査察白書、脱税総額は135億円、告発割合は69.3%
国税庁が6月14日に公表した平成29年度の査察の概要(いわゆる査察白書)によると、今年4月までの1年間に行った査察の着手件数は前年度に比べて4件少ない174件で、平成に入ってから最も少ない件数となっている。一方、検察庁への告発の可否を最終的に判断した処理件数は、前年度以前に着手した継続事案を含めて163件で、このうち69.3%にあたる113件について、事案が高額・悪質などの理由から検察庁に告発した。
処理した113件の脱税総額(加算税含む)は135億900万円で、このうち告発分は100億100万円で、1件当たりでみると全体では8300万円、告発分のみでは8900万円。告発件数の多かった業種では、「建設業」26者、「不動産業」10者、「人材派遣」5者の順となっていて、建設業と不動産業は“不動のツートップ”だ。

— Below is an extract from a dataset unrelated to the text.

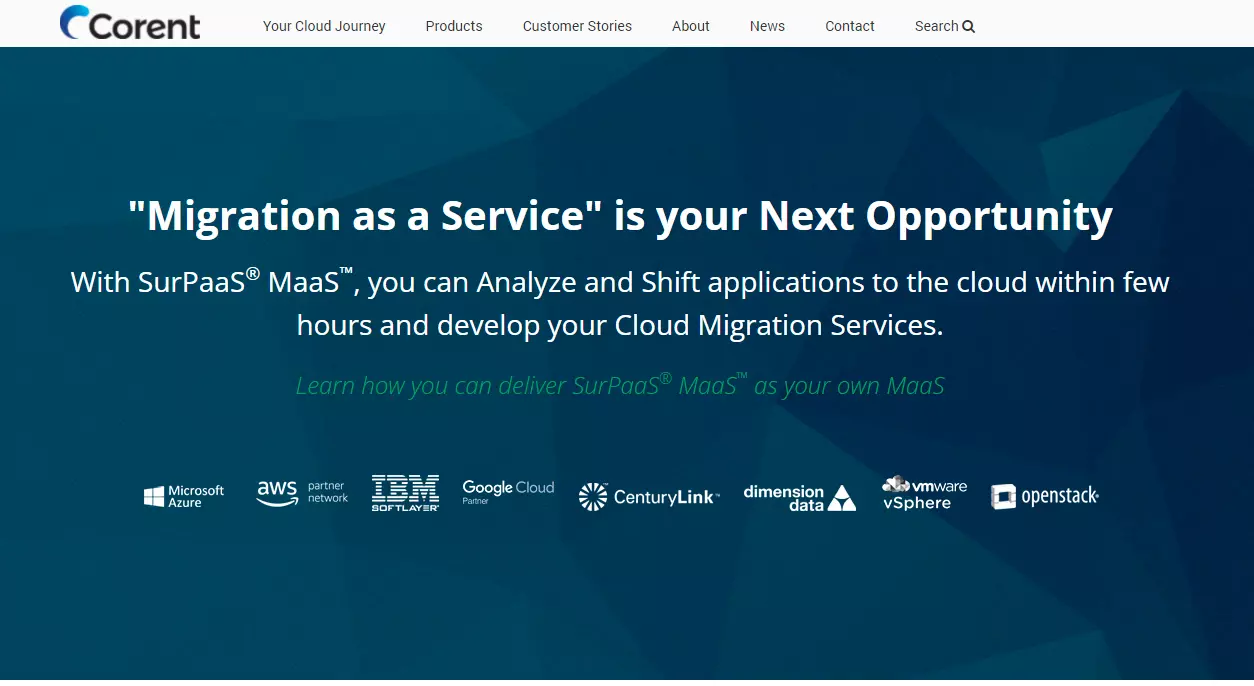Click the AWS Partner Network logo
This screenshot has width=1254, height=686.
(302, 492)

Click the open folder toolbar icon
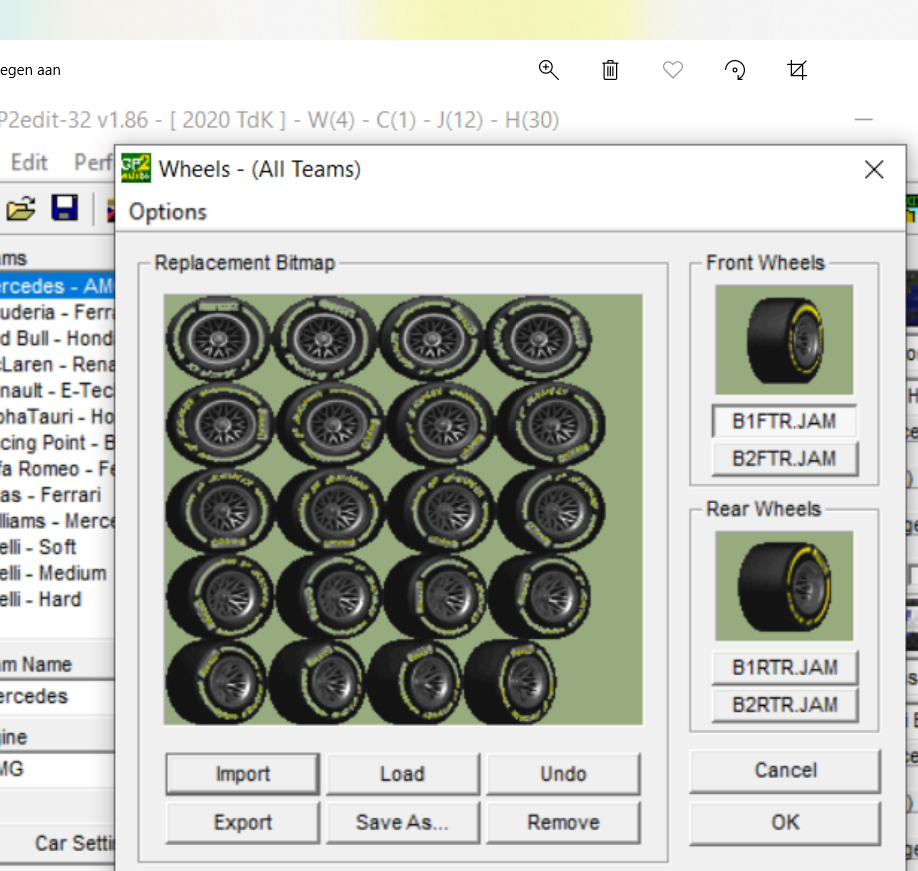[21, 209]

国税当局が積極的に取り組んでいるのが、税目では預り金的性格が強い消費税。同年度も27件を告発しているが、このうち12件を受還付事案(ほ脱犯との併合事案を含む)が占めており、化粧品の輸出等を行うA社のケースでは、取引事実がないにもかかわらず、国内の業者からの架空仕入(課税取引)及び国外の業者への架空輸出売上(免税取引)を計上する方法により、不正に多額の消費税の還付を受けていた。犯則税額は3億300万円。
また、目を光らせているのが、申告納税制度の根幹を揺るがすものである無申告ほ脱事案。同事案絡みの告発件数は21件で、このうち平成23年度に創設された「単純無申告ほ脱犯」を適用した件数は8件となっている。
なお、告発された査察事件の一審判決の状況をみると、同年中に143件に判決が言い渡され、全てで有罪判決が下され8人が実刑判決となった。このうち、不正に多額の消費税の還付を受けていた者は過去最高となる懲役7年6月が下されている。